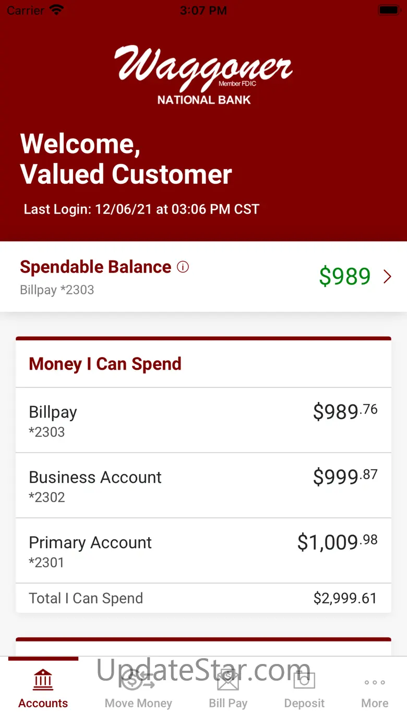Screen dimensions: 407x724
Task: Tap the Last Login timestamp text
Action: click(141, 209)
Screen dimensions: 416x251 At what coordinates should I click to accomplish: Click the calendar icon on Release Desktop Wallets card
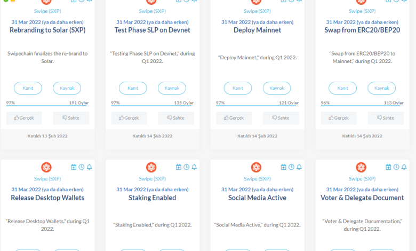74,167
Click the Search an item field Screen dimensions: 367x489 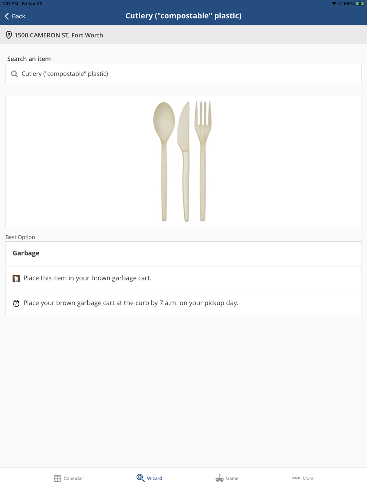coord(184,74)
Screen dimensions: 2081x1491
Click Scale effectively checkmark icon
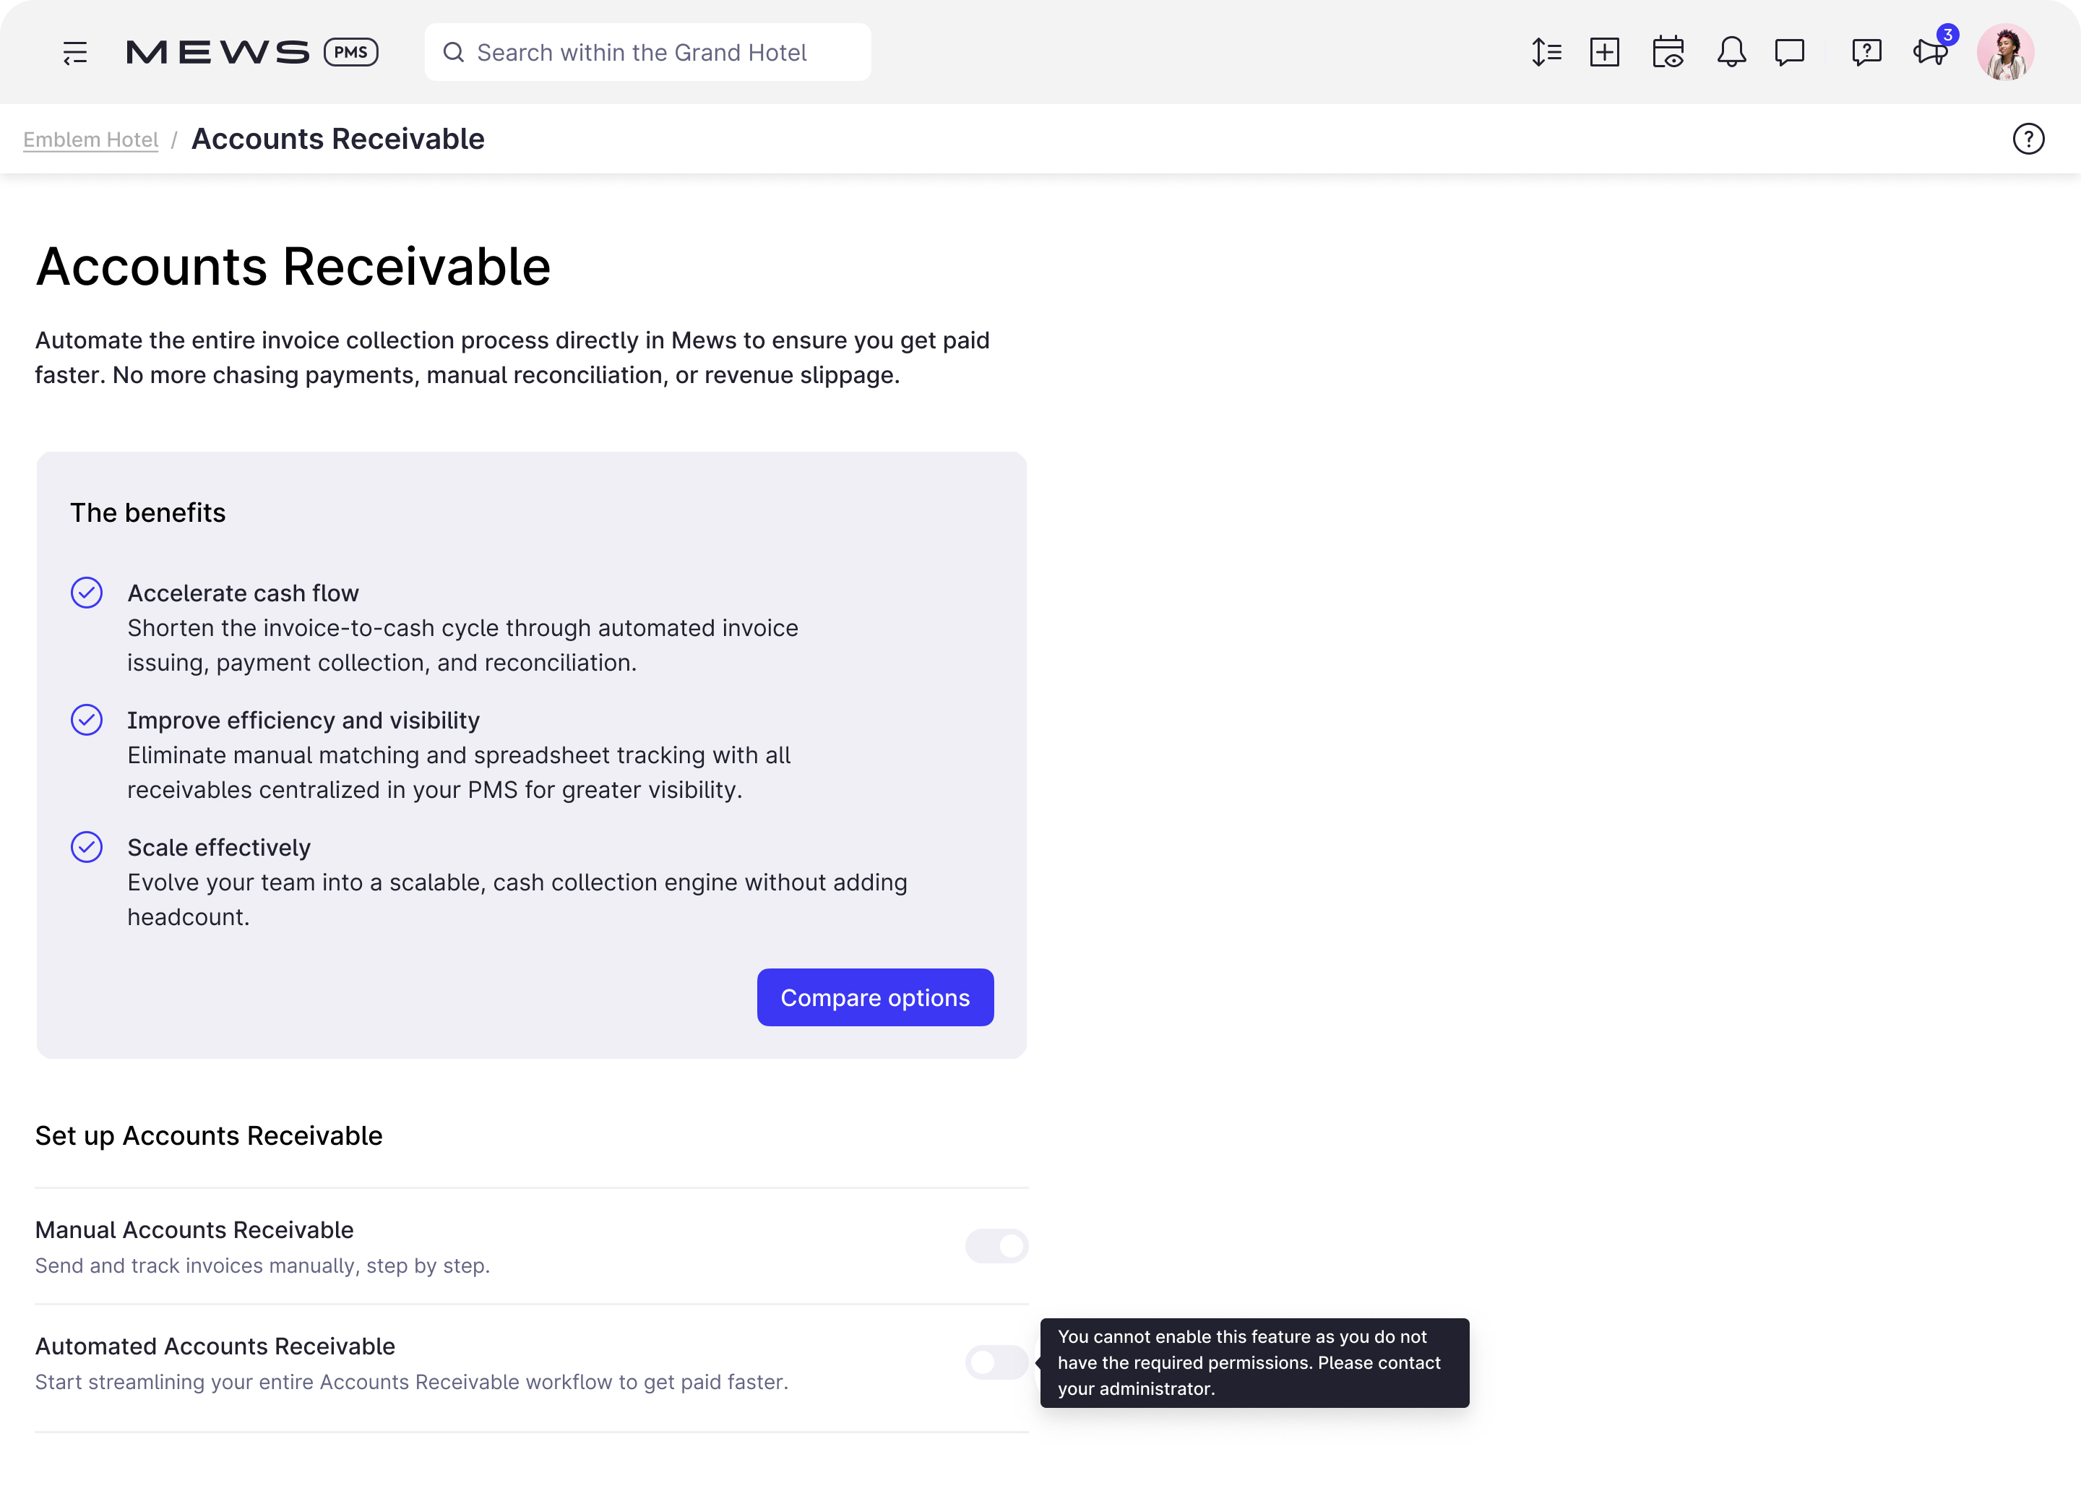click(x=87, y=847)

* How to complete this task *
Copy exactly the lines that run from the line containing "Screen dimensions: 2081x1491" to the end of the data, keeping both end lines and dropping every picture.

* Result below *
Screen dimensions: 2081x1491
Click Scale effectively checkmark icon
click(x=87, y=847)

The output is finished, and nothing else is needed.